The data on industry wise issue of amount guaranteed under the ECLGS shows that services industry and consumer durables/FMCG, corporate retail outlets and traders’ industry cumulatively account for 35% of the total amount guaranteed as of 30 November 2022. If textiles industry and hospitality, sports and leisure industry are also included, these four industries account for half of the total amount guaranteed.
Interestingly, the hospitality and consumer durables industry were not much significant in 2020, while they form a considerable proportion of amount guaranteed in 2022.
Impact of ECLGS has been positive so far.
The impact of the Emergency Credit Line Guarantee Scheme (ECLGS) has been studied in August 2022 by TransUnion CIBIL Ltd. As per the assessment, the following positives are observed in flow of credit as well as the change in behaviour of the borrowers.
- Micro-enterprises benefitted the most, with 83% of the total borrowers belonging to the micro-enterprises category.
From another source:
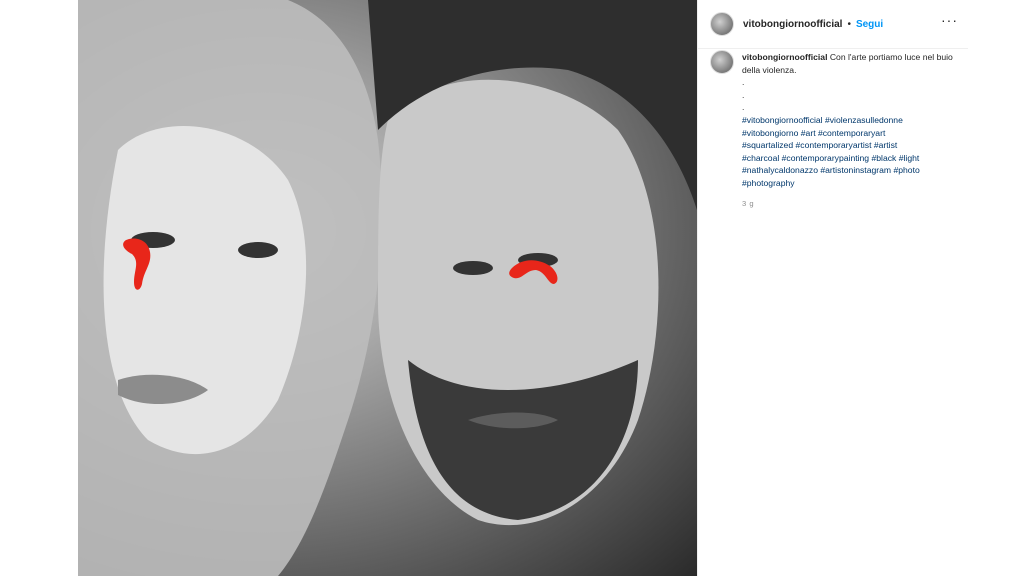 Image resolution: width=1024 pixels, height=576 pixels. I want to click on hashtag-link: #violenzasulledonne, so click(864, 120).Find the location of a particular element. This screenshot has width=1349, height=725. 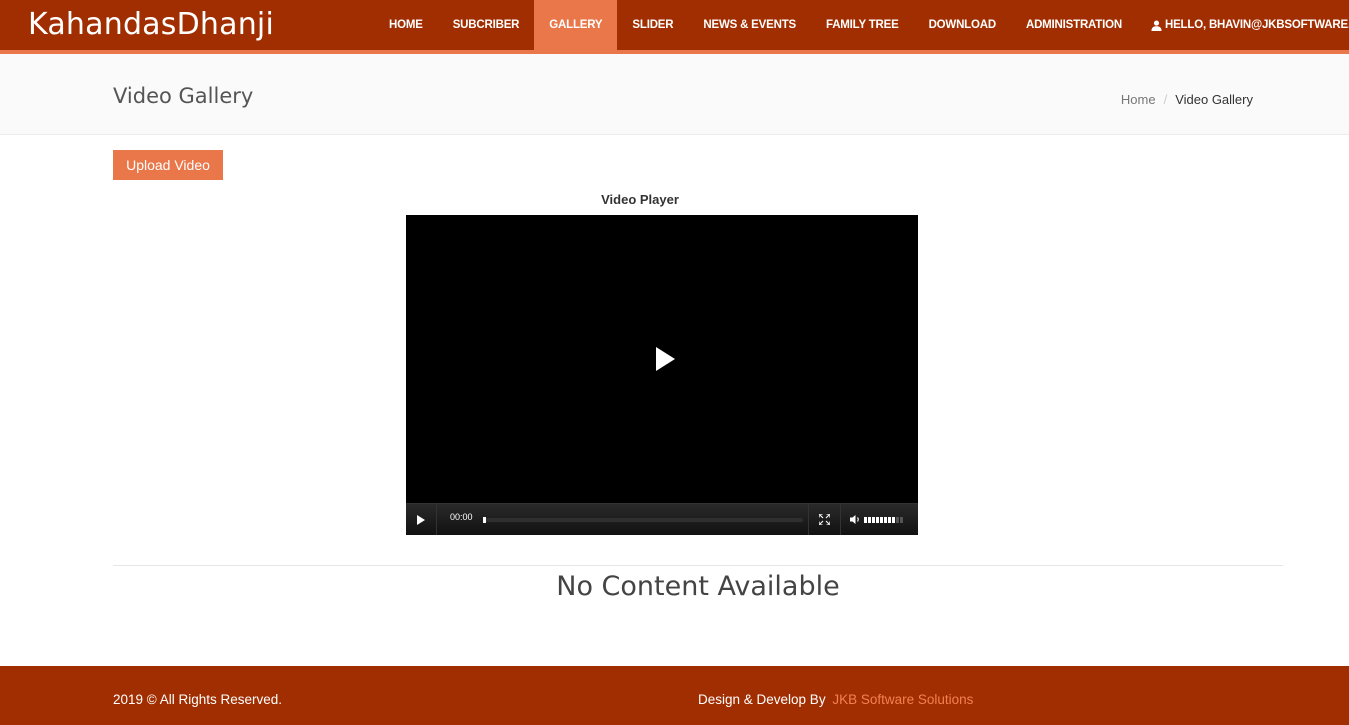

- The average number of new trades opened per borrower grew by 15% as compared to 6% for the eligible borrowers who did not avail ECLGS.
- The NPA rate is 4.8% for ECLGS availed borrowers, while it is 6.1% for those who did not avail ECLGS.
One important observation from the study is the lower utilization of ECLGS in subsequent expansions than in the initial stage. It highlights that such lower utilizations despite expansion of coverage indicates the need for liquidity is higher among lower segments than higher loan segments.